╭─ Data supplied
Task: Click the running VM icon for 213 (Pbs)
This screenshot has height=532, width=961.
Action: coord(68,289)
╰─
╭─ Data supplied
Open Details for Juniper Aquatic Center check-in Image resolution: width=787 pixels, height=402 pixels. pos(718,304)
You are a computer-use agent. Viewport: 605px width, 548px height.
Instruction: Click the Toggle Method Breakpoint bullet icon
╰─
╭─ Data supplied
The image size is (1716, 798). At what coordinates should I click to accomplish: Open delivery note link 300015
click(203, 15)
╰─
§ Description of the task: Every line of the material that holds "icon" should be copied out as the answer.

§ Reply:
Task: Click the running VM icon for 213 (Pbs)
Instruction: Click the Toggle Method Breakpoint bullet icon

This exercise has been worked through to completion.